Users can explore subsets of data from different perspectives to decide all those parameters.
The efficacy and effectiveness of HardVis are demonstrated with a hypothetical usage scenario and a use case.
- Score: 48.82319198853359
- License: http://arxiv.org/licenses/nonexclusive-distrib/1.0/
- Abstract: Despite the tremendous advances in machine learning (ML), training with imbalanced data still poses challenges in many real-world applications. Among a series of diverse techniques to solve this problem, sampling algorithms are regarded as an efficient solution. However, the problem is more fundamental, with many works emphasizing the importance of instance hardness. This issue refers to the significance of managing unsafe or potentially noisy instances that are more likely to be misclassified and serve as the root cause of poor classification performance. This paper introduces HardVis, a visual analytics system designed to handle instance hardness mainly in imbalanced classification scenarios. Our proposed system assists users in visually comparing different distributions of data types, selecting types of instances based on local characteristics that will later be affected by the active sampling method, and validating which suggestions from undersampling or oversampling techniques are beneficial for the ML model.
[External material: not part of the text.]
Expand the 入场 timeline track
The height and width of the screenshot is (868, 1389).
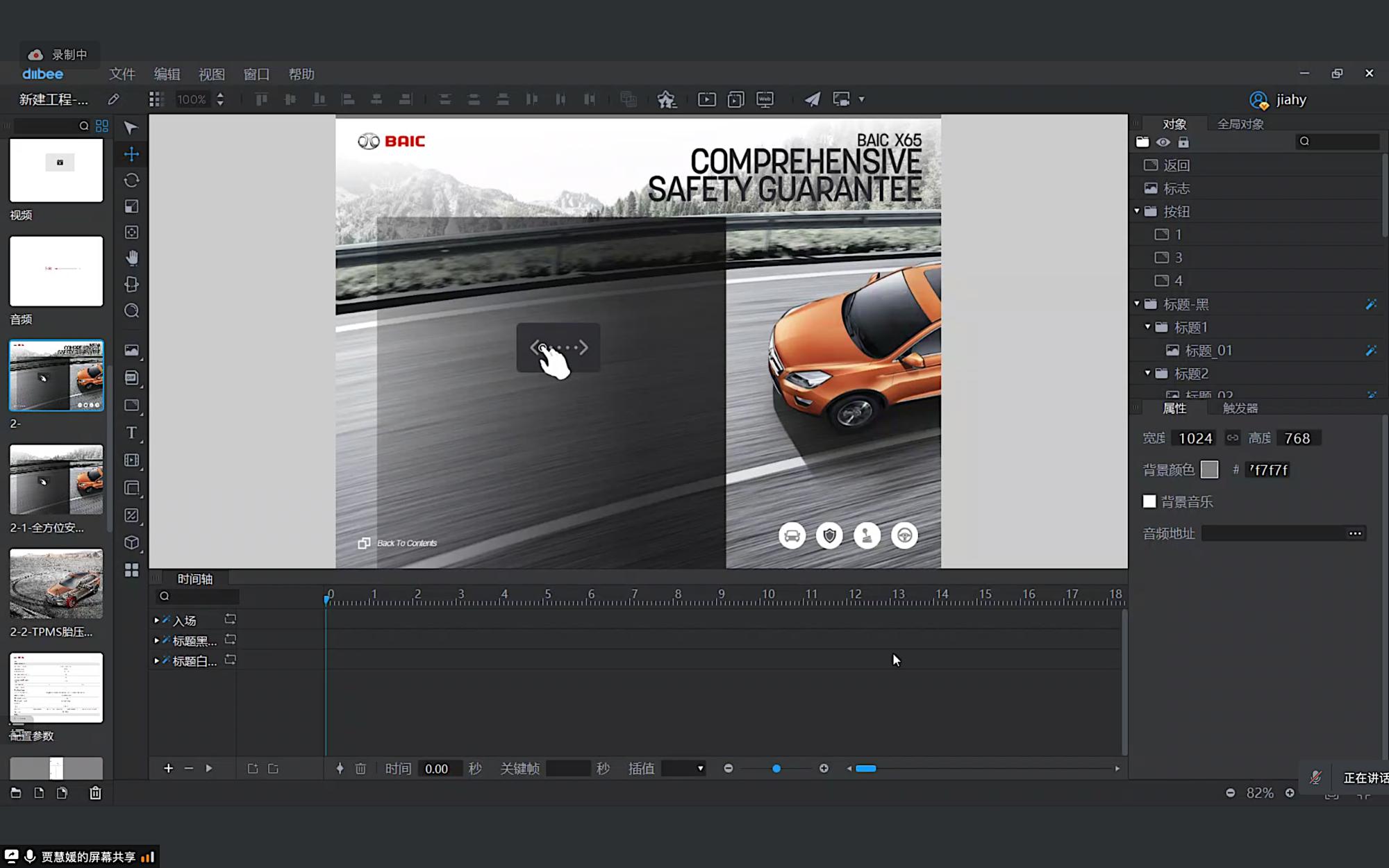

Additionally, rather than uniformly undersampling/oversampling a specific class, we allow users to find and sample easy and difficult to classify training instances from all classes. Users can explore subsets of data from different perspectives to decide all those parameters, while HardVis keeps track of their steps and evaluates the model's predictive performance in a test set separately. The end result is a well-balanced data set that boosts the predictive power of the ML model. The efficacy and effectiveness of HardVis are demonstrated with a hypothetical usage scenario and a use case. Finally, we also look at how useful our system is based on feedback we received from ML experts.